Davalı … A.Ş. vekili cevap dilekçesinde özetle: kazanın meydana gelmesinde sigortalının kusuru bulunmadığını, kendi bulunduğu aracın kusuruna dayanan bir kazadan dolayı, müvekkili şirkete dava açan davacının davasının reddi gerektiğini, geçici işgöremezlik tazminatı taleplerinin Trafik Sigortası Genel Şartları, Poliçe Özel Şartları ile Karayolları Trafik Kanunu hükümleri itibariyle, poliçe teminatına dâhil olmadığını, davacının maddi tazminat talepleri sadece tedavi masrafları ve sürekli sakatlık hallerinde poliçe teminatı dâhilinde değerlendirilebilecek olup, söz konusu taleplerinin makbul ve muteber belgelere dayanması gerekli olduğu gibi, bu hususun miktar ve kusur yönünden mahkemece yaptırılacak bilirkişi incelemesi sonunda tespit edilmesi gerektiğini, sigortalı aracın kusurunun bulunması halinde dahi poliçemiz teminatı kapsamında bir sorumluluk doğması için, davacının maluliyet durumu ve sürekli sakatlık oranının Adli Tıp Kurumu veya Tam Teşekküllü Devlet Hastanesi tarafından verilecek bir heyet raporu ile tespit edilmesi gerektiği ve bu oran üzerinden yapılacak aktüer incelemesi ile tazminat tutarının tespit edilmesi gerektiğini, ayrıca kusur ve sürekli sakatlık durumunun tespiti halinde maddi tazminat miktarının aktüer tarafından hesaplanması esnasında SGK tarafından davacıya yapılmış veya yapılmakta olan ödemelerin tenzili gerektiğinden, bilirkişi incelemesi öncesinde SGK’dan davacıya herhangi bir ödeme yapılıp yapılmadığı hususunun sorulması gerektiğini, davacının, müvekkili şirketin, kaza tarihinden itibaren işleyecek avans faizinden sorumlu olcağını belirtmiş olmasına rağmen, meydana gelen kaza haksız fiil niteliği taşıdığından müvekkili şirket hakkında avans faizi değil haksız fiilden kaynaklı yasal faiz uygulanması gerektiğini, davacı tarafın bu talepleri ile haksız kazanç sağlamaya yönelik ve kötüniyetli olduğunu belirterek davanın reddine karar verilmesini talep etmiştir.
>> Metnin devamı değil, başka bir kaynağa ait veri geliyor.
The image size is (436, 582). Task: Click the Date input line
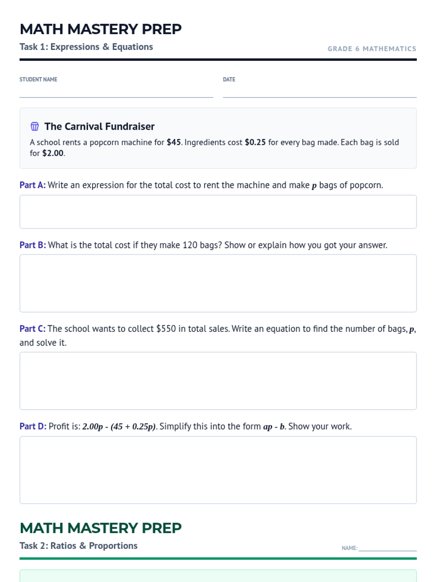(x=320, y=92)
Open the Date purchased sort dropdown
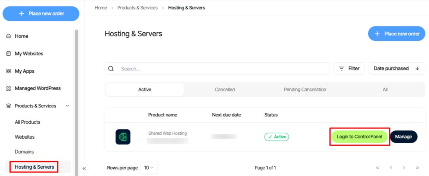 pos(397,69)
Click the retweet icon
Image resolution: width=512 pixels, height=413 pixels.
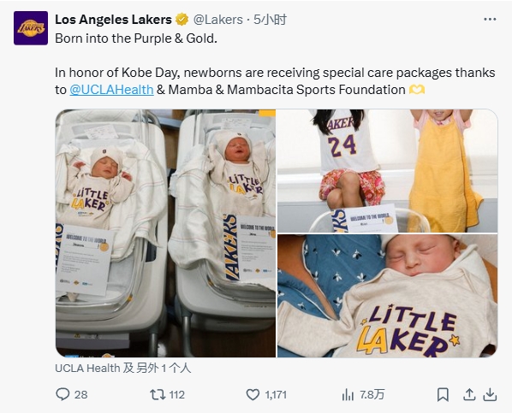pos(157,394)
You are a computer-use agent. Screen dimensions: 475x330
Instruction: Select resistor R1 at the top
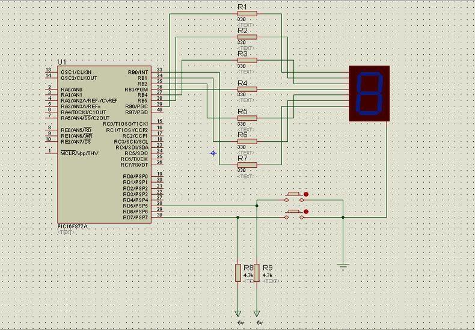(247, 13)
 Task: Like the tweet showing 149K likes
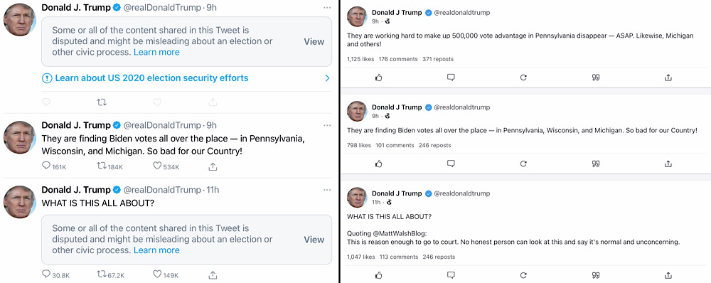[157, 275]
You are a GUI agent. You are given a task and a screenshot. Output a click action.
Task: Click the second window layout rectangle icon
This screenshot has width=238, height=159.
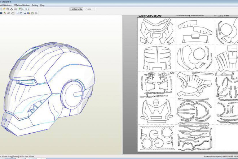click(28, 9)
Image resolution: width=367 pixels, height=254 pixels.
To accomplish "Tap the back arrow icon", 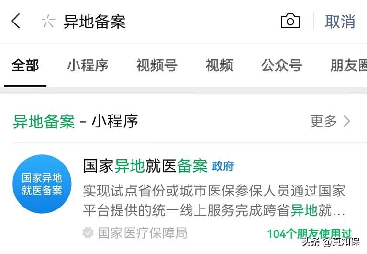I will (x=16, y=21).
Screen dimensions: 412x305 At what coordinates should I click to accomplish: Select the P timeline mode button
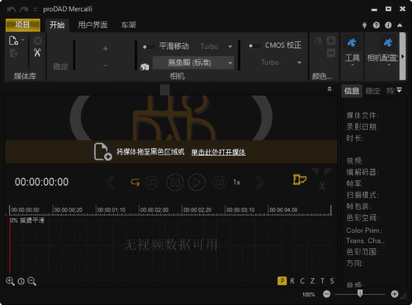[x=282, y=281]
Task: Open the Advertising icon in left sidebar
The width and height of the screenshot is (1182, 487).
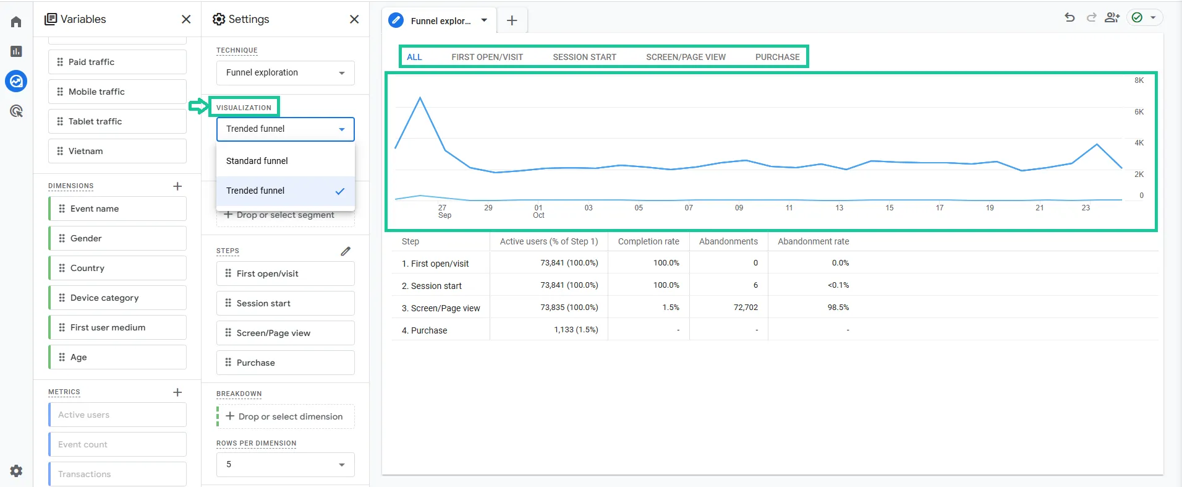Action: pyautogui.click(x=16, y=111)
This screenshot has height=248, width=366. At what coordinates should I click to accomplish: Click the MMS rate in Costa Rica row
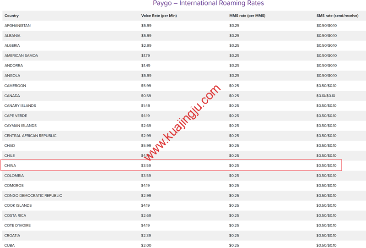pos(234,215)
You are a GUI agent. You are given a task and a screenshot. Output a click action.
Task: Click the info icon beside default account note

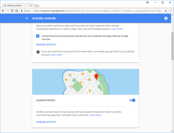(x=38, y=52)
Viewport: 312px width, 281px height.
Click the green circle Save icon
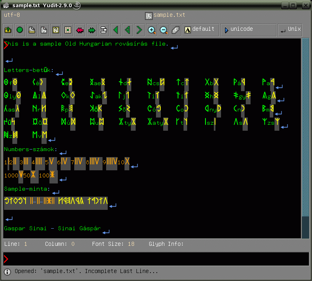pos(20,30)
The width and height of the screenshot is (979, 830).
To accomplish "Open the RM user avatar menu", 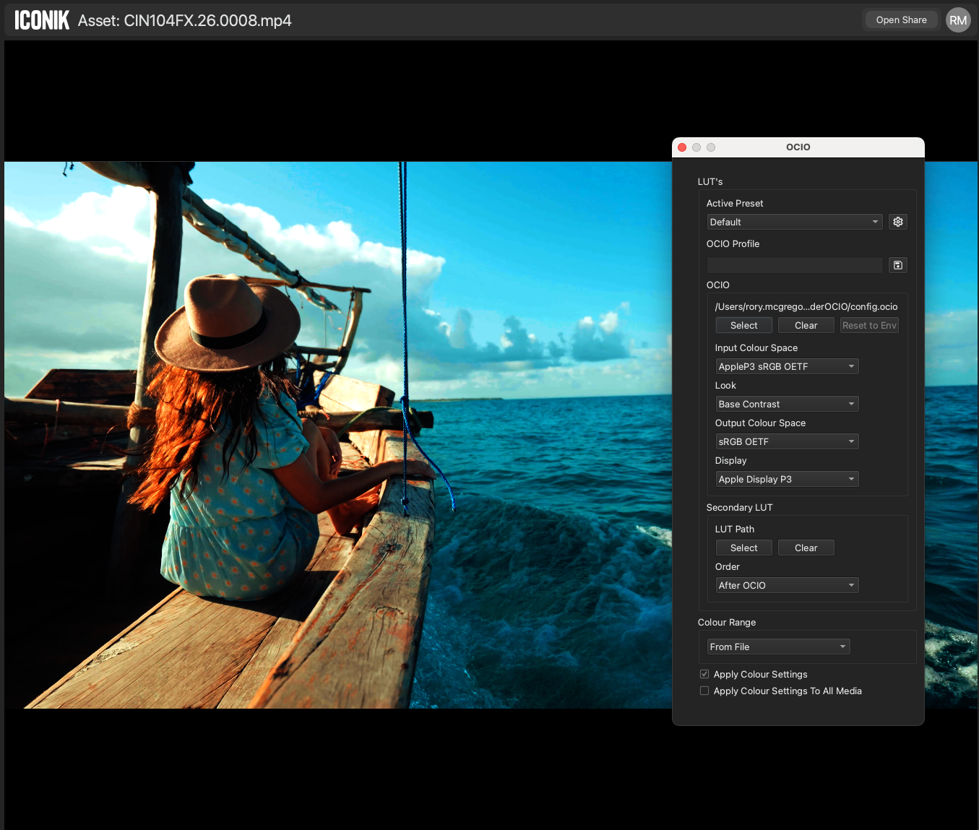I will pos(957,20).
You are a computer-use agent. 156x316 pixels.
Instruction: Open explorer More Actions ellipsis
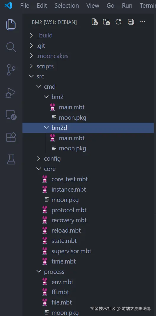click(143, 22)
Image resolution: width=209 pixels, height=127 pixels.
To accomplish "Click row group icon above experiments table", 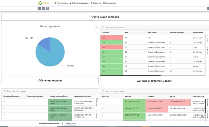I will [x=4, y=91].
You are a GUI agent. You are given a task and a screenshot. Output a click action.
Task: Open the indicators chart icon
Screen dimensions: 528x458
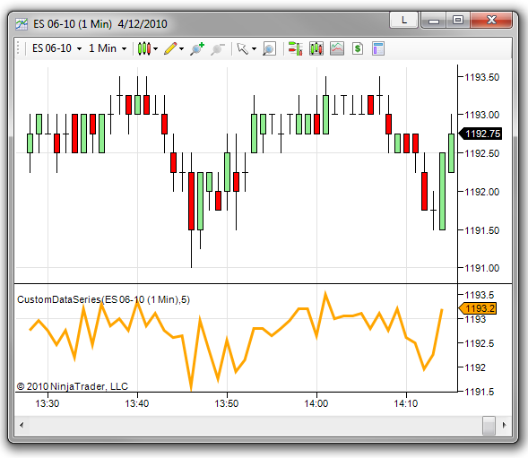tap(337, 48)
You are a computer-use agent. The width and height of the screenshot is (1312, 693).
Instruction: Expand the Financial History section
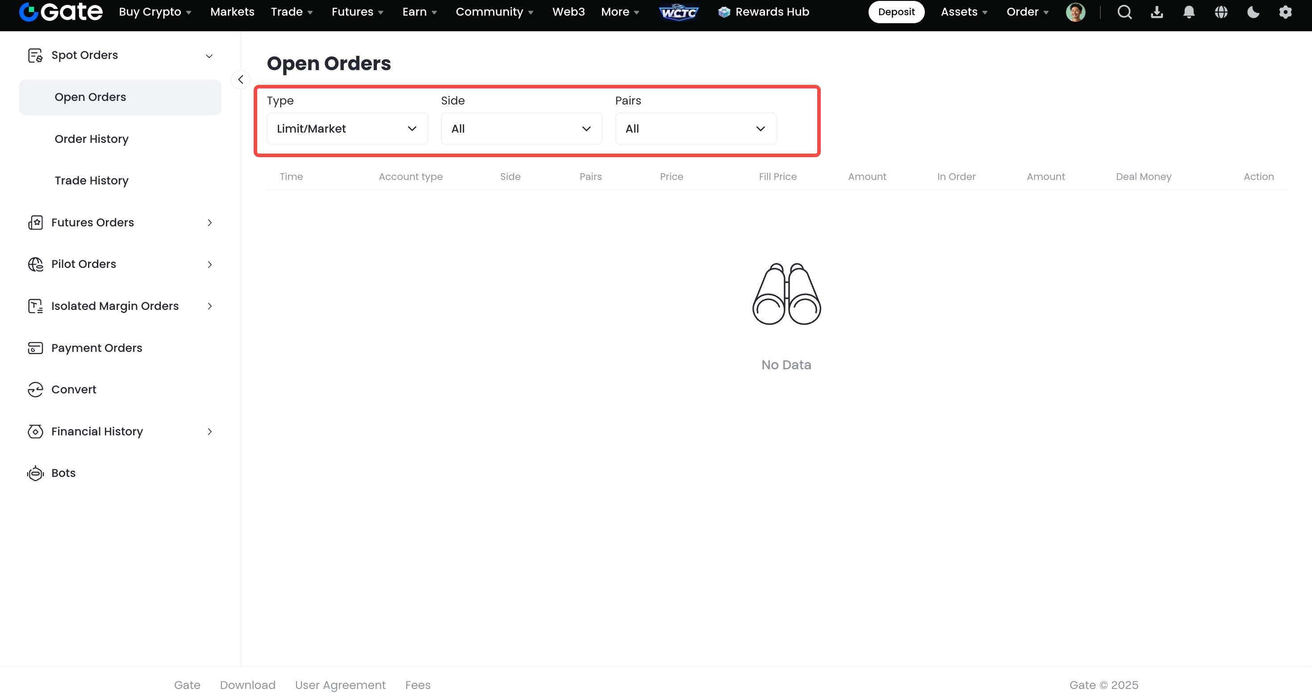[120, 432]
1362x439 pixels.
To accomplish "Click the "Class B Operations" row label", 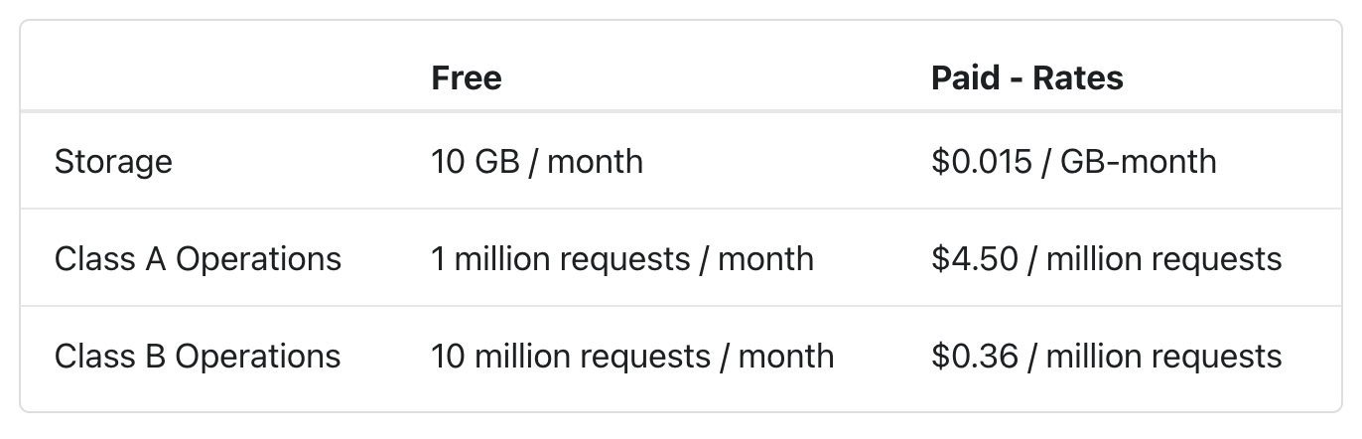I will [198, 357].
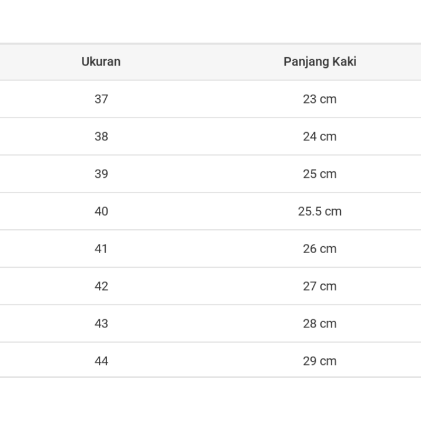
Task: Select size 43 in the Ukuran column
Action: 101,323

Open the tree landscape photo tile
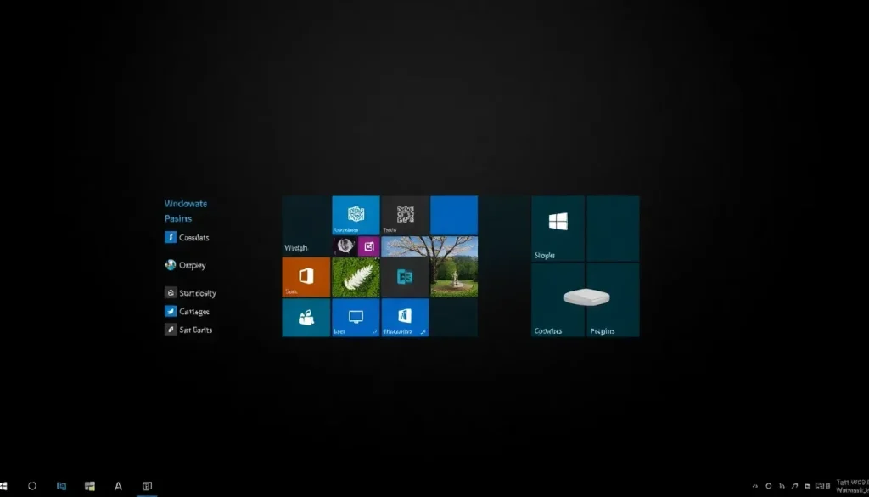coord(429,265)
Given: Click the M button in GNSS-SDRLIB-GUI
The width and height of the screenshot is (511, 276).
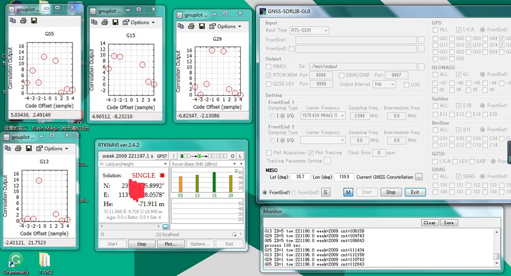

Dava, yolcu taşıma sözleşmesinden kaynaklanan maddi ve manevi tazminat istemine ilişkindir.
Antalya Cumhuriyet Başsavcılığının … soruşturma sayılı dosyası celp edilmiş olup, incelenmesinde: mağdurun … olduğu, şüphelinin … olduğu, müsnet suçun takibi şikayete bağlı ve şikayetten vazgeçmeyle düşen suçlardan olmasına, mağdurun kolluk beyanından davacı ve şikayetçi olmadığını beyan etmesine binaen kamu adına kovuşturmaya yer olmadığına dair karar verildiği anlaşılmıştır.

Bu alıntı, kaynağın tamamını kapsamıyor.